Basic structural decisions of the German Basic Law (Grundgesetz) and their significance for the state order and social order of the Federal Republic of Germany

日期 2019年11月11日(周一)
时间 14:00 - 15:30
地点 虹口校区会议中心MBA案例室
主办 法学院
语言 英语 English

The first part of the lecture is devoted to the genesis of the Basic Law and the significance of the two - democratic - predecessor constitutions of 1919 and 1849 for this purpose, which also largely explains the basic structure of the Basic Law chosen in 1949. First, the structure of the German state and its organs is presented, which is more open in the Basic Law than the system of government has developed rapidly (see the gradual shifts in emphasis towards cooperative/unitarian federalism or "chancellor democracy"). Starting from the observation that, in contrast to the Weimar Constitution from 1919, there are no provisions on an economic and social constitution, this current view of the Basic Law as a concise "working order" of the federal state is abandoned and, on the basis of the catalogue of fundamental rights, its novelty is shown as a "preamble" to the entire constitutional and legal order of Germany. This now also reveals the human and social image from which the Basic Law proceeds. In addition, the economic and social constitution of the Basic Law, i.e. the social market economy and its design, also results from this. This anchoring of the social market economy above all in the catalogue of fundamental rights is briefly compared with the theses of attempts at interpretation inspired by Soviet Communism in the relevant articles on fundamental rights.

In the next section, the numerous amendments to the Basic Law over the period of 70 years are examined and classified against the respective socio-political background (e.g. several constitutional reforms towards more or less unitarian federalism, etc.). The result of these different constitutional amendments is a partial rejection of regulatory structural decisions for the Basic Law of 1949 and an increased tendency to establish political compromises between the political parties in the constitution on the one hand and to charge the Basic Law with program sentences (which were deliberately dispensed with in 1949) on the other hand.

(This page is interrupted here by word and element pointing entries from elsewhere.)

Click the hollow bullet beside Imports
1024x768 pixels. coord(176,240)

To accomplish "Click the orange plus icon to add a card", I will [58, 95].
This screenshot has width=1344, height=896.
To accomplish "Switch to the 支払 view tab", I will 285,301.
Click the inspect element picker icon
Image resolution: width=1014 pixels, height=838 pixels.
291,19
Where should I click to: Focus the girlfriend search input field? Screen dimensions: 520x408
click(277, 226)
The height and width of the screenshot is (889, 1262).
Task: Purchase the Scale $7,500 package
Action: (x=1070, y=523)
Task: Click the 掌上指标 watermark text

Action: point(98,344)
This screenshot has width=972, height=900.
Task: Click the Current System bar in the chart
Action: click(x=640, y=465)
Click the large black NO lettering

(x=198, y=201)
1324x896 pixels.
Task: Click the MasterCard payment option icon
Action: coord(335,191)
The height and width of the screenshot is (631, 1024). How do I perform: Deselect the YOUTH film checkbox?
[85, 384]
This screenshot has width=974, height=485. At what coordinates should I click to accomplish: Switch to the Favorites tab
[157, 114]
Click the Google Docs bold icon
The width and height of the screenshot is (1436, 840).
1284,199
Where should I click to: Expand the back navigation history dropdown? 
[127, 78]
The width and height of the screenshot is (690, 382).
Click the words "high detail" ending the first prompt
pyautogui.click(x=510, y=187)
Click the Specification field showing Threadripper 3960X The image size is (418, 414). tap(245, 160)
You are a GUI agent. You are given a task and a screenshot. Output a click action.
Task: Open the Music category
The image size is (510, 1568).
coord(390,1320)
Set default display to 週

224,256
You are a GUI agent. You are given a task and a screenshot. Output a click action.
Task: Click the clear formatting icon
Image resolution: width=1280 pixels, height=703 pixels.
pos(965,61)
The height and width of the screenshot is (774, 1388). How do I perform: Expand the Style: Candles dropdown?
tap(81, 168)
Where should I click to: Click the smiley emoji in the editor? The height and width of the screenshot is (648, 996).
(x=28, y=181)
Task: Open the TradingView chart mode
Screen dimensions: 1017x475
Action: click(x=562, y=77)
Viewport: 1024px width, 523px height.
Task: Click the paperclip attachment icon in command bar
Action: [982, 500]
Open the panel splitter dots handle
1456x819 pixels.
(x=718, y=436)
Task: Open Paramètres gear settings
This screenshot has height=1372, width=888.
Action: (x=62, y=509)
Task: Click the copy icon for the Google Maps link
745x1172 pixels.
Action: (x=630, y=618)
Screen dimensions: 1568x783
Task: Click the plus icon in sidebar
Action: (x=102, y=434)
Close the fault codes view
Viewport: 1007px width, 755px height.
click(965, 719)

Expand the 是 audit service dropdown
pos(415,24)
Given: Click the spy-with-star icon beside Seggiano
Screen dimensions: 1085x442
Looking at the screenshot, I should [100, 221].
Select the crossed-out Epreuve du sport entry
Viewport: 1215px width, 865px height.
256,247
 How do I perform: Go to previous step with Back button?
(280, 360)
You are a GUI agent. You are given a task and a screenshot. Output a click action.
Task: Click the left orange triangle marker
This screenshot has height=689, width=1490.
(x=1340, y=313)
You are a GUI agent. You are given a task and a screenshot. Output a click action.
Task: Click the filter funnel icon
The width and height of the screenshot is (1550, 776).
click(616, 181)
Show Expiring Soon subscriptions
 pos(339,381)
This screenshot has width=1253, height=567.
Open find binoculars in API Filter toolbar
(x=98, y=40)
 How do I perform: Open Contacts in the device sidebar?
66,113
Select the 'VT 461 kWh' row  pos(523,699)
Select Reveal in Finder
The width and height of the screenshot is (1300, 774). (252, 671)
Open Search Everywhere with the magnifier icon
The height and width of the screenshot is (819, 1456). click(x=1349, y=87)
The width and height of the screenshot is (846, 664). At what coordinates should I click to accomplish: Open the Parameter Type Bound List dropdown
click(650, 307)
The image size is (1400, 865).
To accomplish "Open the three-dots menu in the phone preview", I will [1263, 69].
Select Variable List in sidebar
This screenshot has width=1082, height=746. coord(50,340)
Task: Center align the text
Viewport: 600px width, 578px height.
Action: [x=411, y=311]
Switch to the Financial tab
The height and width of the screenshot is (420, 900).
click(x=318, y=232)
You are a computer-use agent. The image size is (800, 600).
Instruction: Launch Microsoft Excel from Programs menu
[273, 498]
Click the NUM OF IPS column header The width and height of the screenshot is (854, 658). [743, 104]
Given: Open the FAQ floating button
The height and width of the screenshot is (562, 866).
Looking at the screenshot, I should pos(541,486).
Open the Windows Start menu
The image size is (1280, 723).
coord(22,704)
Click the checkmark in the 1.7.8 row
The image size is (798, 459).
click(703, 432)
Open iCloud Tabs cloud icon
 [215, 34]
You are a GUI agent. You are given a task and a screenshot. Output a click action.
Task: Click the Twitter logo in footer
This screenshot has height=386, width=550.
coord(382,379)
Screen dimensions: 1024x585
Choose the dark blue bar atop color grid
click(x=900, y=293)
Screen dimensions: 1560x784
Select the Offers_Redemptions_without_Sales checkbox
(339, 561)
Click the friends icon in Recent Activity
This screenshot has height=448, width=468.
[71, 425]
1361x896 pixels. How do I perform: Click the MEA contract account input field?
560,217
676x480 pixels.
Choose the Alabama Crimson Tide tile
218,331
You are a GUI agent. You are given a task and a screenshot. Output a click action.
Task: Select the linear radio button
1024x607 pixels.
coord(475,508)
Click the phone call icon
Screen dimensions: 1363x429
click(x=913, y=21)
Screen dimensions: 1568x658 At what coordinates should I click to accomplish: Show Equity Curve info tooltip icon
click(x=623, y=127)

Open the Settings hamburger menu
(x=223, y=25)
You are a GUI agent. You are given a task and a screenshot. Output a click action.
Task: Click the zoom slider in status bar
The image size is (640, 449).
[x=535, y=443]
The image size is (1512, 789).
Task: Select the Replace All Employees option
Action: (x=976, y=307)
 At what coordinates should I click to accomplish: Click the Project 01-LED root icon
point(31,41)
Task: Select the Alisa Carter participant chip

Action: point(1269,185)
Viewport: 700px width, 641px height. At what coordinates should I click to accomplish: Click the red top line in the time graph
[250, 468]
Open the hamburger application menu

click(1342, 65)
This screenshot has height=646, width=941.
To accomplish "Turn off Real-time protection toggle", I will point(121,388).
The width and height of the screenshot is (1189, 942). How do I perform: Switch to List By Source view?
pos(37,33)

At least this is followed by a final outlook: Since the increasing overload of technical legal details on the one hand, and political program or target clauses on the other, is making the Basic Law and even the catalogue of fundamental rights increasingly incomprehensible, this tendency of constitutional development stands in the way of a role for the Basic Law as a document that creates identity. The model of constitutional patriotism presupposes that the constitution can continue to be read and understood by all citizens and not just by experts if they are to be able to identify with it. This is an essential reason for the continued broadest social acceptance of the Basic Law and thus for the legitimacy of our entire constitutional order. As a counter-example, reference is made here to the Weimar Constitution, which ultimately lost its legitimacy in the eyes of the majority of the people due to a lack of success - i.e. due to a lack of real significance of its numerous postulated guarantees for the individual citizen.


Prof. Dr. Hans-Jörg Dietsche

Prof. Dr. Hans-Jörg Dietsche,Referent im Justiziariat der CDU/CSU-Bundestagsfraktion(德国基民盟/基社盟议会党团法务专家)。